The Waugh Zone Thursday March 29, 2019

The five things you need to know about politics today


In case you missed it, folks, it’s now exactly one year to go to Brexit.  Given the transition, it’s actually two years and nine months until the real Exit Day, but that won’t stop Theresa May from making a big deal of today. She’s just started a whistle-stop tour of the four nations of the UK, kicking off in Scotland with a trip to a textile producer. I’ve written an in-depth analysis HERE on the challenges for the next 12 months, including invaluable advice for the PM from her former aides Chris Wilkins and Katie Perrior, and the top King’s College, London think tanker Anand Menon.

Menon’s ‘UK in a Changing Europe’ hosts a long day of events including interviews with Tony Blair and Nigel Farage. And despite clear missteps along the way so far, he’s got a point when he says that the decision by No.10 and the Brexit Department to push the Irish border issue further back actually strengthens their hand. “The Government’s negotiating position is more rational and more coherent than the Government make it seem,” Menon says, dryly.

No.10 told us that we won’t today get a repeat of the farcical stage-managed snap election stunts of 2017, where May interacted more with warehouse backdrops than the voters around her. Her former speechwriter and strategist Wilkins, who back in 2016 advocated that the PM should regularly tour the nation to engage with the voters, tells me: “Rather than talking about the process of Brexit or focusing on the end of March next year, she needs to look beyond it and focus on the kind of country we want to build.”

The key pinch point in the coming year will be the EU summit in October when the political ‘deal’ on future UK-EU relations should emerge. Yet word in Whitehall is that May will delay the ‘meaningful vote’ in Parliament until the first week back in January 2019, robbing MPs and peers of the time to send her back to Brussels to renegotiate anything they don’t like.

And the issue of deadlines may most worry Remainers, and businesses, as it looks like we could just shift the ‘cliff edge’ from March 2019 to December 2020. Both Brussels and hardline Brexiteers seem united in not allowing any extension to the transition period, should we fail to hammer out complex issues like hi-tech customs. Liam Fox told Today that he would not “like to see an extension” and argued the public “would find that too slow” too.

As for Labour, John McDonnell today had to mop up after what he called Emily Thornberry’s ‘saracastic’ personal ‘style’ yesterday, when she suggested May’s final deal would be so ‘blah blah blah’ that it could even meet Labour’s six tests for Brexit.
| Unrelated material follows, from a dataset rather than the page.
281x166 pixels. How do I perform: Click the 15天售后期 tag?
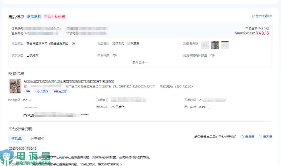[59, 92]

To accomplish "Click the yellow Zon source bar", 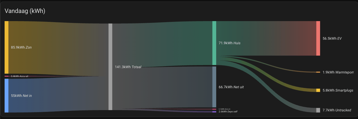I will click(7, 48).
The Shadow Chancellor did however tell the BBC he wasn’t expecting a free vote on the final deal “I would expect political parties to operate in the normal way,” he said.

The last video in our People’s Negotiation on Brexit series is up today, with Chuka Umunna and David Campbell-Bannerman taking part in a Gogglebox-style reaction to the public’s views.
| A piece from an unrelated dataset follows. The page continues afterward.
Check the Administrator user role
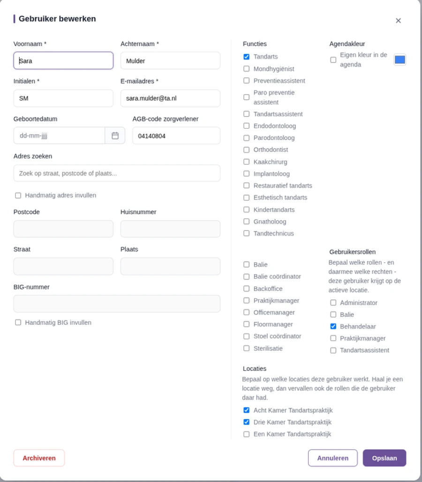 (333, 303)
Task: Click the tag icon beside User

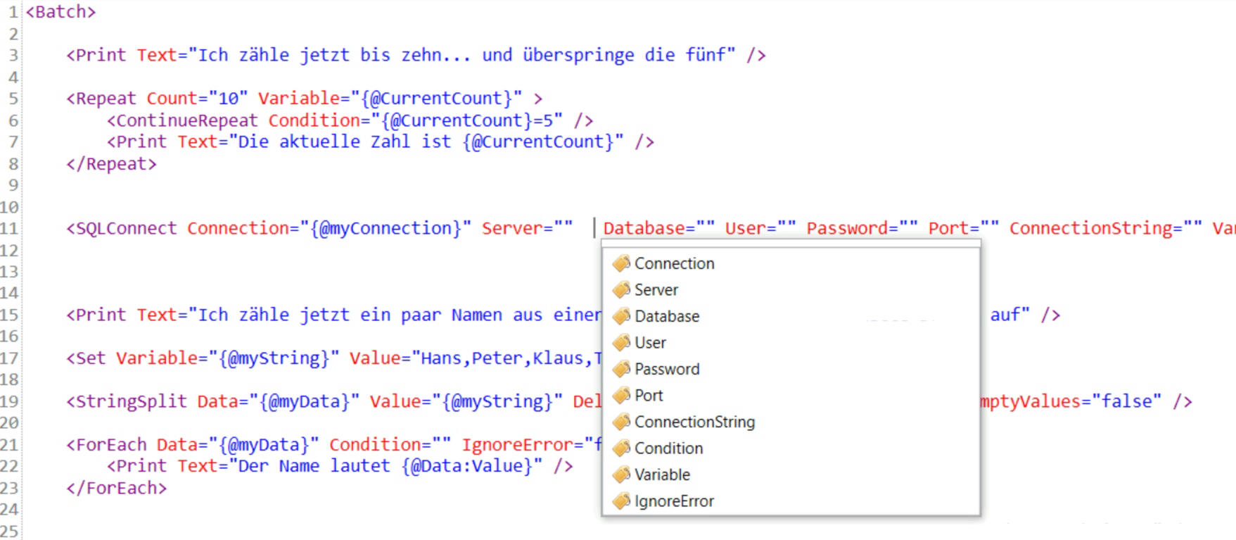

McDonnell, who was intending to attack Government failures in taxing Google and other corporations, couldn’t avoid questions this morning about Labour’s ongoing anti-semitism revelations. The Times and Mail had the scoop on NEC Disputes committee chief Christine Shawcroft opposing disciplinary action against a council candidate embroiled in a Holocaust denial row. Shawcroft was forced to quit her post by Jeremy Corbyn last night, but when pressed repeatedly on SkyNews Sunrise, McDonnell refused to say if she should step down from the NEC altogether. He said it was ‘an elected position, it’s up to the electors to decide’. Of course, she could be asked to quit by Corbyn, but many will suspect that the real reason she won’t is because that would automatically (though very briefly) be replaced by Eddie Izzard, the next on the list in the NEC elections.
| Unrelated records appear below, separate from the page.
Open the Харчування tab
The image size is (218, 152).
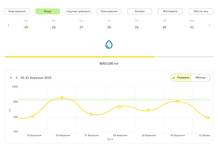click(17, 11)

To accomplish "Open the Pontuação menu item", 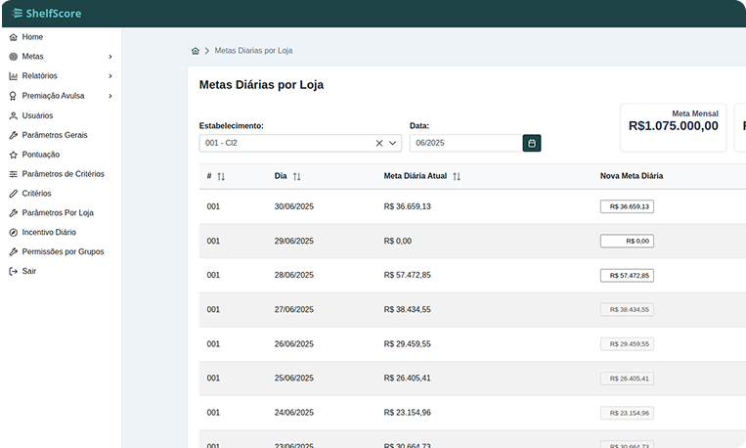I will (40, 155).
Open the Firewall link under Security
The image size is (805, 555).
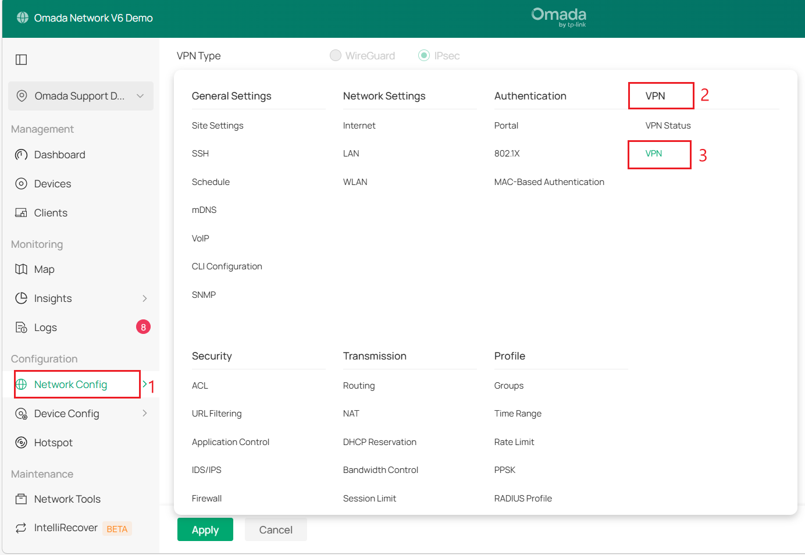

New general secretary Jennie Formby will be tasked with clearing out the stables. Critics on left and right point out she was very vocal in January in stating that Shawcroft would make an excellent new chair of the disputes committee. The GMB too played a key role in backing her along with Momentum members. This was despite some unease that veteran Ann Black was being ousted simply to boost the leadership’s strength on the crucial NEC Officers’ Group that often wields the real power in Labour. The balance of forces on the NEC as a whole depends more on inter-union rivalries than simple left-right numbers. Some are suggesting Shawcroft’s critics on the Left may have leaked the email that did for her, but long experience tells us it’s always smarter not to second guess media sources.

Corbyn’s hopes of trying to take the initiative on this whole row have been derailed overnight. Still, his interview with Jewish News got a mixed reaction. Some were pleased he said Labour MPs had a ‘right to demonstrate’ in support of Jewish groups in Parliament Square. “Any abuse that’s done is not in my name,” he said, offering his personal support to both David Lammy (one of those to nominate him, don’t forget) and Luciana Berger. I’m told Corbyn got a warm reception at the Labour peers meeting last night, though the division bell meant he missed a call by Lord Touhig for him to personally visit Berger and Louise Ellman’s constituencies and literally stand side by side with them. I also hear that Peter Hain told Corbyn an activist filmed him in Parliament Square and told him he intended to drive him out of the party.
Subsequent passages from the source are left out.